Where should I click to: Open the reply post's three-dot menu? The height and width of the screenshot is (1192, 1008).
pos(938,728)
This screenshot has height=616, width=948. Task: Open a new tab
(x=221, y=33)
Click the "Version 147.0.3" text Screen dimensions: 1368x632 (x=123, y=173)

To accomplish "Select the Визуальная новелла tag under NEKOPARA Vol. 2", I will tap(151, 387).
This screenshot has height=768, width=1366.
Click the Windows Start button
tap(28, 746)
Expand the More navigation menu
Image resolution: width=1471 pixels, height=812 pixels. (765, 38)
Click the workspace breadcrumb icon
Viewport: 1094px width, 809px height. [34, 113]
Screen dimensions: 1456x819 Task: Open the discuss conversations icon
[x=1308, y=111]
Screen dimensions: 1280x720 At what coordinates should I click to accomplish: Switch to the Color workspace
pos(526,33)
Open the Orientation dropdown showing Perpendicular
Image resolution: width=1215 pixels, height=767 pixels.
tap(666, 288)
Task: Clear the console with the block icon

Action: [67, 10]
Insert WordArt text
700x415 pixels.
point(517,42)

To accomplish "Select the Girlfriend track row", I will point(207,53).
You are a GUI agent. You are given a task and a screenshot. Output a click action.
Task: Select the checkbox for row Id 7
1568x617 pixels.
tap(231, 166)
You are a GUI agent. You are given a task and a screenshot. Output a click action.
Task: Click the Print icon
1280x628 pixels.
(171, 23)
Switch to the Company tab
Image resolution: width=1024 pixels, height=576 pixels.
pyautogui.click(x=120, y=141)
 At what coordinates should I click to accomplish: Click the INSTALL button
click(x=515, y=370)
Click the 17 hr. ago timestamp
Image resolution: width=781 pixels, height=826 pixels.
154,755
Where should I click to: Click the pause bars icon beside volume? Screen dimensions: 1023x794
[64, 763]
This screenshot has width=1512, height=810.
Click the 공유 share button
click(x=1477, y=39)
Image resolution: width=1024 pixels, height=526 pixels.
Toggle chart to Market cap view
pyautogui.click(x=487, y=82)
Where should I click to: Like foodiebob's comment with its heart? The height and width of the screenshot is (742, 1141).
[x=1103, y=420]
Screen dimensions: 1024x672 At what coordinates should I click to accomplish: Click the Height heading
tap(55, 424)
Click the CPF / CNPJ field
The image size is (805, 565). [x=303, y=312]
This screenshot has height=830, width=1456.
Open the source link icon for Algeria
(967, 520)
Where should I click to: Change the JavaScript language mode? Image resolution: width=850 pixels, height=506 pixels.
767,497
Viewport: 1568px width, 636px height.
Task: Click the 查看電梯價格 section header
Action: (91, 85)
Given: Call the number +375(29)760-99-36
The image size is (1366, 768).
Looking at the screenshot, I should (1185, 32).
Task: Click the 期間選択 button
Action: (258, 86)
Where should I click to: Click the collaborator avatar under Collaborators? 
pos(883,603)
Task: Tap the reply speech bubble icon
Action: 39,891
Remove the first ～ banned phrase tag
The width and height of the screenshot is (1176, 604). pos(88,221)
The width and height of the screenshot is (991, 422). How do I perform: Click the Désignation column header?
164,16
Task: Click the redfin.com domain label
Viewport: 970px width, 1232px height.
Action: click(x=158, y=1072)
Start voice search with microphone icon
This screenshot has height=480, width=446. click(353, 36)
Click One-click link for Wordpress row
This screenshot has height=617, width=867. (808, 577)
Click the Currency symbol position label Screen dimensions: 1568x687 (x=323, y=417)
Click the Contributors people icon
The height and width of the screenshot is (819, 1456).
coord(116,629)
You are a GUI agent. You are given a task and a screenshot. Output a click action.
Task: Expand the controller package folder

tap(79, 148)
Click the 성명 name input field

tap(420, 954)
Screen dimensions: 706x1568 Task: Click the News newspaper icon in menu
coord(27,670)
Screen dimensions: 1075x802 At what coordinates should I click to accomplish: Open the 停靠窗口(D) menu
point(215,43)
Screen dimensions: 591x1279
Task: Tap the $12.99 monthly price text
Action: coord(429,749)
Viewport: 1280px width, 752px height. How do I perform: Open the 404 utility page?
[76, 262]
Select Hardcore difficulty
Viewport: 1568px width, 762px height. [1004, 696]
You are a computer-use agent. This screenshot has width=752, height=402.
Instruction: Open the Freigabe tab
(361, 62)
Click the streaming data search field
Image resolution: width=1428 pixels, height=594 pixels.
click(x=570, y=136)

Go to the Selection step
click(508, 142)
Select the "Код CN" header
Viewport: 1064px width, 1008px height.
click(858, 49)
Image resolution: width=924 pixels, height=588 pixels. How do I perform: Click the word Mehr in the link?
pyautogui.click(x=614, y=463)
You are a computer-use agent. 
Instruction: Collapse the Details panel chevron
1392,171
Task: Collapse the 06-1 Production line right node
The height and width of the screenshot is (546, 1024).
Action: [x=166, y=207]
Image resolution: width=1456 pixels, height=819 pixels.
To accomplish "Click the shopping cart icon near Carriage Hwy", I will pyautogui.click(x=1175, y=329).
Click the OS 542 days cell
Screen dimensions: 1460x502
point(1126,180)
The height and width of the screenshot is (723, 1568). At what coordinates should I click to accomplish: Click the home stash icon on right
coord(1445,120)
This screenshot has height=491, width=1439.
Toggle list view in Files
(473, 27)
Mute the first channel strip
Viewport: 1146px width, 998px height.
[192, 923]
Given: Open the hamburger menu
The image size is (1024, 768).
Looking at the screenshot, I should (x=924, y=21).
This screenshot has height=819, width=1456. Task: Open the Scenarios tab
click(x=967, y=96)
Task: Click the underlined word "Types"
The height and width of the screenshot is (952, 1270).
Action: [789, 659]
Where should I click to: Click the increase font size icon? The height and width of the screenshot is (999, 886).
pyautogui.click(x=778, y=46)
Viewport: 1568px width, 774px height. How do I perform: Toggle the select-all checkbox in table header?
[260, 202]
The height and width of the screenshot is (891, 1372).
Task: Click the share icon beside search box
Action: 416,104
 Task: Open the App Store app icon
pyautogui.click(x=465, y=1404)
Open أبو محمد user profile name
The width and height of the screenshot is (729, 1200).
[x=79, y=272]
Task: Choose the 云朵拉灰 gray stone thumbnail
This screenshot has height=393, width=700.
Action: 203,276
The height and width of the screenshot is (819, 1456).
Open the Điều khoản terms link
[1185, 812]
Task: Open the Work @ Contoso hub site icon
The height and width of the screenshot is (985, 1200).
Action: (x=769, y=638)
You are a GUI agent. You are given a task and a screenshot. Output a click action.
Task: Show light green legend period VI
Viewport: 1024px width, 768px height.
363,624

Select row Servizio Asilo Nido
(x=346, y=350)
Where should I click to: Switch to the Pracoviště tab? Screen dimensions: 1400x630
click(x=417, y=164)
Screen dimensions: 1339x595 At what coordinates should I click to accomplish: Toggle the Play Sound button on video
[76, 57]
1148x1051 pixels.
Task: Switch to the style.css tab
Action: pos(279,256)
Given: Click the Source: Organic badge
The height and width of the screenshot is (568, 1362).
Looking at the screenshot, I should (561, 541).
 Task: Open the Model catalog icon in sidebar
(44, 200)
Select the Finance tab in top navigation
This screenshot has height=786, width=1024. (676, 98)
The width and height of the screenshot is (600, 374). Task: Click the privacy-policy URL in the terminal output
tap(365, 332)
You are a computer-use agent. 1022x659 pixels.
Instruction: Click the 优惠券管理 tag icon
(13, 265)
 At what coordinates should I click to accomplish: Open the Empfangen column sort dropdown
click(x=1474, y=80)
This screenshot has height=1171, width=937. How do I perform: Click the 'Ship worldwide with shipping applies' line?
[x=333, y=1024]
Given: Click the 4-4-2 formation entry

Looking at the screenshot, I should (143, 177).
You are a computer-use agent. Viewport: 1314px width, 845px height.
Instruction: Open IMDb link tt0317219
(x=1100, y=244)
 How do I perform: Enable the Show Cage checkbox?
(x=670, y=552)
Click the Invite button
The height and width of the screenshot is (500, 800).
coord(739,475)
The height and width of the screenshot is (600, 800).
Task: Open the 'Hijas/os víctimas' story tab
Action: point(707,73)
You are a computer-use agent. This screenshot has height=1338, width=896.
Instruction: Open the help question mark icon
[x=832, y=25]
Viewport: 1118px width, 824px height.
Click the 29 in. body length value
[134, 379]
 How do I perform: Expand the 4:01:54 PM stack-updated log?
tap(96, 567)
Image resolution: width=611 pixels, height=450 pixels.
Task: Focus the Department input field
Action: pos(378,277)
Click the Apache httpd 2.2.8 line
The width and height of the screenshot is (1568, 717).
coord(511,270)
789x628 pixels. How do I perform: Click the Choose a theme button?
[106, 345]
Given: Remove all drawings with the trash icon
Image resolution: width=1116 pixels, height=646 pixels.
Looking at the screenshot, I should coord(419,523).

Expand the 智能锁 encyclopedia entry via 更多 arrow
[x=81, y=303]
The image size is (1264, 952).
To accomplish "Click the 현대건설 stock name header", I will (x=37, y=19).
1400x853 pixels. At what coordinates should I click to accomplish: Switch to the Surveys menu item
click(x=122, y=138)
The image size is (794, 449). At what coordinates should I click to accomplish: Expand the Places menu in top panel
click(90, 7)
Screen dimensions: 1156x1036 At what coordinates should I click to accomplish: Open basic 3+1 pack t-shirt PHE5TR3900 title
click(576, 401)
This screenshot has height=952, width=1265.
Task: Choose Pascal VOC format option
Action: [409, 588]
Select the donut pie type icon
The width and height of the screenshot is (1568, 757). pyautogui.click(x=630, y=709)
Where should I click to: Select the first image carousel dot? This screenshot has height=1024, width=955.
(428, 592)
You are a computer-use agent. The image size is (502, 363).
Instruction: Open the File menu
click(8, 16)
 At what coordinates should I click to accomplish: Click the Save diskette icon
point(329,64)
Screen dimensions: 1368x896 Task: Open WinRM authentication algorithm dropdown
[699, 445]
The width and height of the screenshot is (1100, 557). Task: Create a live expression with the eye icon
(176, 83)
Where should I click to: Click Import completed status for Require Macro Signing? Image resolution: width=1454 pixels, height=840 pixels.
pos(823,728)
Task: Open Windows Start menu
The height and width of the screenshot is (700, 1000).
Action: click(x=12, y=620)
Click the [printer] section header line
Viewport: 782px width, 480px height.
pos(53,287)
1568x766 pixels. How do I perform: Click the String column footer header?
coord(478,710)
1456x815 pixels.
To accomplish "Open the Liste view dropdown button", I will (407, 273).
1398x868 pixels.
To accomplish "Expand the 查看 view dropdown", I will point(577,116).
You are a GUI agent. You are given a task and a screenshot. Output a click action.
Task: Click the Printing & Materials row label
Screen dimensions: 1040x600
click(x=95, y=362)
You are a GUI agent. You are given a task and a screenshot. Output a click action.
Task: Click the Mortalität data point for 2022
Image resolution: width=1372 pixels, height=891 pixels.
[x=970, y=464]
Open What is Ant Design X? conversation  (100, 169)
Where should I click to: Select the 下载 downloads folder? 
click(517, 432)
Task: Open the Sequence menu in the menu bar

------------------------------------

* [Task prompt]: Copy the lines of the listing above, from the line that contains "Screen dimensions: 1156x1036" to the line that contains "The width and height of the screenshot is (1568, 757).", reproducing each one without any change.

* [Task response]:
Screen dimensions: 1156x1036 At what coordinates should I click to accomplish: Open basic 3+1 pack t-shirt PHE5TR3900 title
click(576, 401)
This screenshot has height=952, width=1265.
Task: Choose Pascal VOC format option
Action: [409, 588]
Select the donut pie type icon
The width and height of the screenshot is (1568, 757). pyautogui.click(x=630, y=709)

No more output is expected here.